If possible, re-structure your application so that instead of dumping plain-text to a log file you're directly writing structured log information to something like Elasticsearch. Thank me later.
That isn't always feasible (e.g. if you don't control the log source). I have a few opinions on your solutions.
This feels super brittle. Elasticsearch does not base _id on the properties of a particular document. It's selected based off of existing _id fields that it has stored (and I think also off of a random seed). Even if it could work, relying on an undocumented property is a good way to shoot yourself in the foot when dealing with a team that makes breaking changes even for its documented code as often as Elasticsearch does.
This one actually isn't so bad. Elasticsearch supports manually choosing the id of a document. Even if it didn't, it performs quite well for bulk terms queries and wouldn't be as much of a bottleneck as you might think. If you really have so much data that this could break your application then Elasticsearch might not be the best tool.
This solution is great. It's super extensible and doesn't rely on a complicated dependence on how the log file is constructed, how you've chosen to index that log in Elasticsearch, and how you're choosing to read it with Python. Rather you just get a document, and if you need to update it then you do that updating.
Elasticsearch isn't really a worse point of failure here than before (if ES goes down, your app goes down in any of these solutions) -- you're just doing twice as many queries (read and write). If a factor of 2 kills your application, you either need a better solution to the problem (i.e. avoid Elasticsearch), or you need to throw more hardware at it. ES supports all kinds of sharding configurations, and you can make a robust server on the cheap.
One question though, why do you have logs in Elasticsearch that need to be updated with this particular normal/malicious property? If you're the one putting them into ES then just tag them appropriately before you ever store them to prevent the extra read that's bothering you.
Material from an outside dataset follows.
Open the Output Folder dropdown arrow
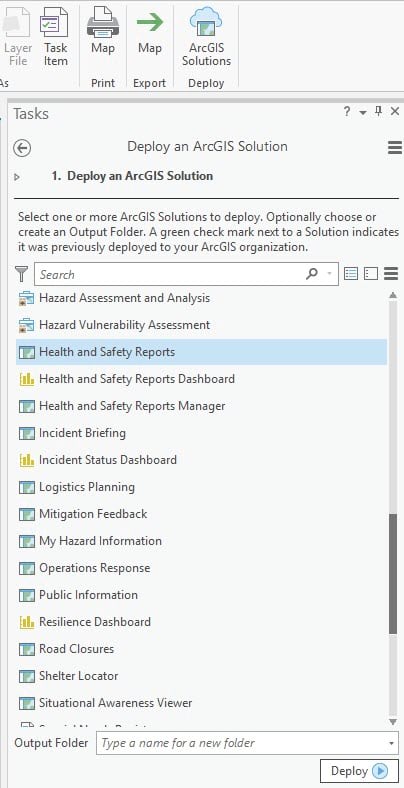404x788 pixels. tap(391, 743)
If that's not an option then you'll still probably be wanting to read ES directly to pull the logs into Python anyway to avoid the enormous overhead of parsing the original log file again.
If this is a one-time hotfix to existing ES data while you're rolling out normal/malicious, then don't worry about a 2x speed improvement. Just throttle the query if you're concerned about bringing down the cluster. The hotfix will execute eventually, and probably faster than if we keep deliberating about the best option.

Related

How to share sensitive data among programs while keeping the possibility of comparing them with other local data?

Context
As part of my studies, I am creating a bot capable of detecting scam messages, in Python 3. One of the problems I am facing is the detection of fraudulent websites.
Currently, I have a list of domain names saved in a CSV file, containing both known domains considered safe (discord.com, google.com, etc.), and known fraudulent domains (free-nitro.ru etc.)
To share this list between my personal computer and my server, I regularly "deploy" it in ftp. But since my bot also uses GitHub and a MySQL database, I'm looking for a better system to synchronize this list of domain names without allowing anyone to access it.
I feel like I'm looking for a miracle solution that doesn't exist, but I don't want to overestimate my knowledge so I'm coming to you for advice, thanks in advance!
My considered solutions:
Put the domain names in a MySQL table
Advantages: no public access, live synchronization
Disadvantages: my scam detection script should be able to work offline
Hash the domain names before putting them on git
Advantages: no public access, easy to do, supports equality comparison
Disadvantages: does not support similarity comparison, which is an important part of the program
Hash domain names with locality-sensitive hashing
Advantages: no easy public access, supports equality and similarity comparison
Disadvantages : similarities less precise than in clear, and impossible to hash a new string from the server without knowing at least the seed of the random, so public access problems
My opinion
It seems to me that the last solution, with the LSH, is the one that causes the least problems. But it is far from satisfying me, and I hope to find better.
For the LSH algorithm, I have reproduced it here (from this notebook). I get similarity coefficients between 10% and 40% lower than those obtained with the current plain method.
EDIT: for clarification purpose, maybe my intentions weren’t clear enough (I’m sorry, English is not my native language and I’m bad at explaining things lol). The database or GitHub are just convenient ways to share info between my different bot instances. I could have one locally running on my pc, one on my VPS, one other god know where… and this is why I don’t want a FTP or any kind of synchronisation process involving an IP and/or a fixed destination folder. Ideally I’d like to just take my program at any time, download it wherever I want (by git clone) and just run it.
Please tell me if this isn’t clear enough, thanks :)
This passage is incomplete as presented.